The same packages work also in Kubuntu 14.10. If aptitude is not installed, install it, or try apt-get install instead.

Older Versions of Ubuntu

(tested on Jaunty Jackalope 9.04 and Lucid Lynx 10.04)

The following is required to get working umfpack. Download and install the umfpack scikits in some local dir. In the following example it will be installed in $HOME/local:

svn checkout http://svn.scipy.org/svn/scikits/trunk/umfpack
cd umfpack
mkdir -p ${HOME}/local/lib/python2.6/site-packages
python setup.py install --prefix=${HOME}/local

Add to your .bashrc the line:

export PYTHONPATH="${HOME}/local"

then re-open a terminal and if the scikits was installed correctly importing scikits.umfpack in python should give no error:

>>> import scikits.umfpack

Next Download sympy 6.7 or later. Extract the contents.

cd sympy-0.6.7

python setup.py install –prefix=${HOME}/local

Installing SfePy

Now download the latest SfePy tarball release (or the latest development version).

Uncompress the archive and enter the SfePy dir, then type:

python setup.py build_ext --inplace

after a few minutes the compilation finishes.
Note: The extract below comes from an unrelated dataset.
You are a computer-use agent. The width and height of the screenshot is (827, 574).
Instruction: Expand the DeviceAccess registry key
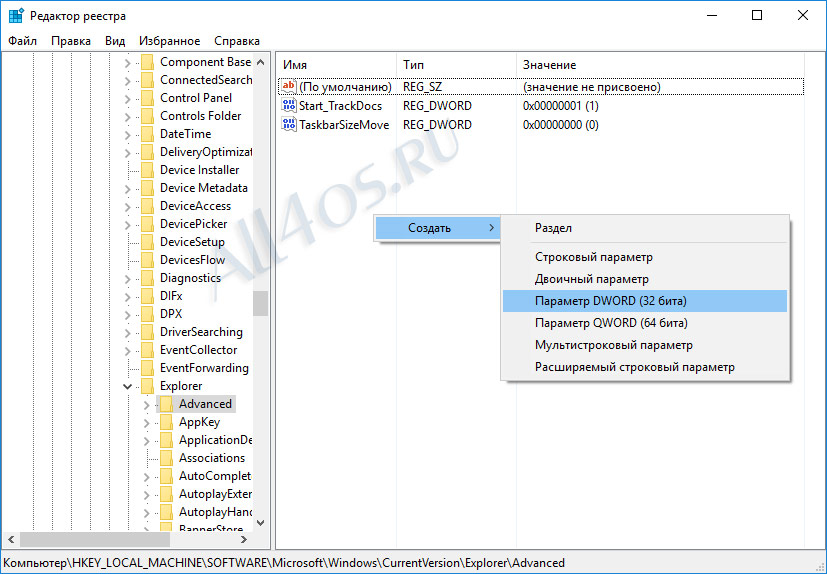pos(127,207)
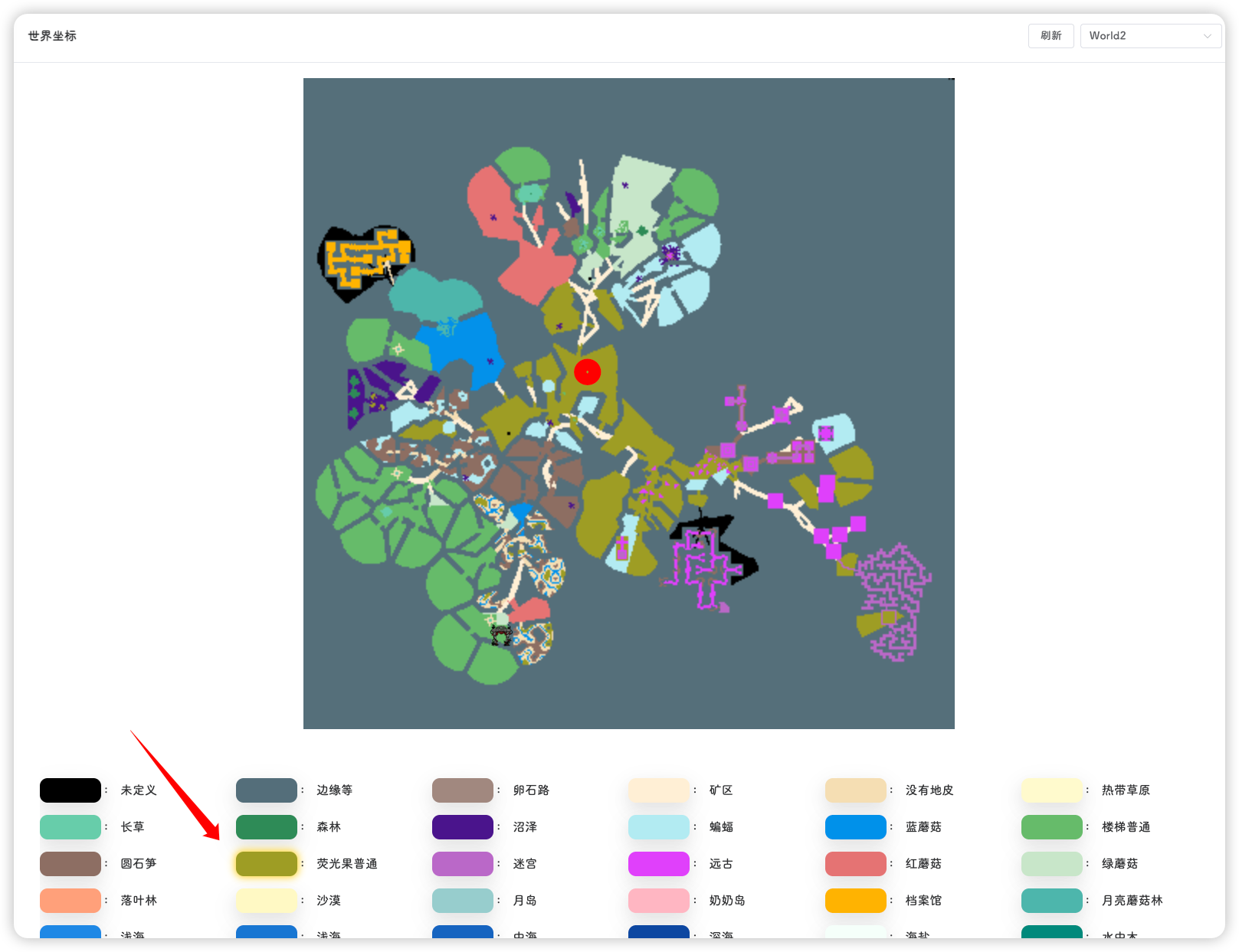Select the teal 月亮蘑菇林 swatch

1051,901
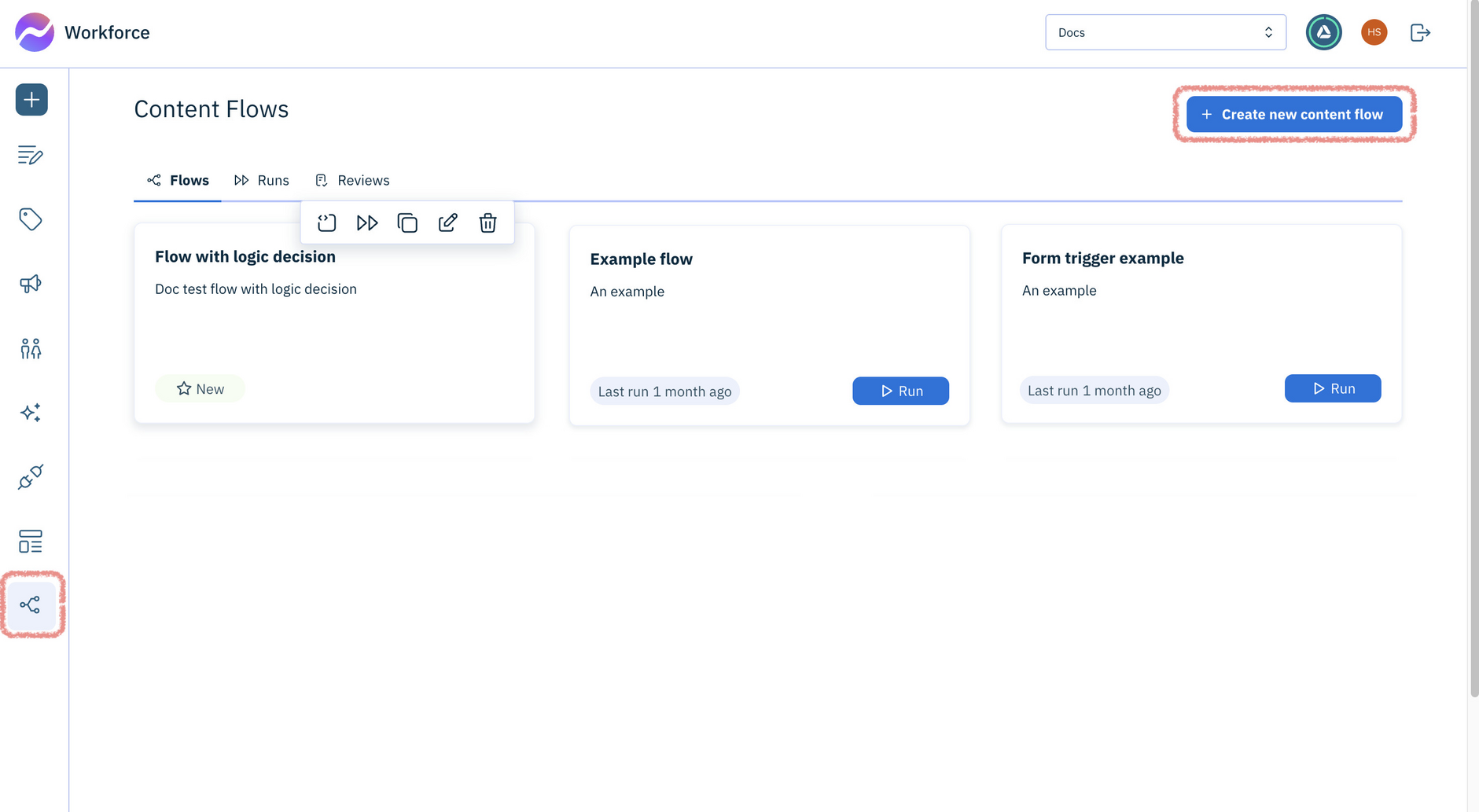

Finally you can test SfePy with:


If some test fails see Testing section for further details.

Fedora 8

Notes on using umfpack (contributed by David Huard).

entry in numpy site.cfg:

include_dirs = /usr/include/suitesparse

Comment by david.huard, Mar 26, 2008:

Of course, suitesparse and suitesparse-devel must be installed.

Windows Using Python(x,y)

(tested on Windows 7/8.1)

Here we provide instructions for using SfePy on Windows through Python(x,y). We will also use msysgit to install the umfpack scikit to speed up performance.

This procedure should work in theory for any recent Windows version supported by Python(x,y) and msysgit, but your milage may vary.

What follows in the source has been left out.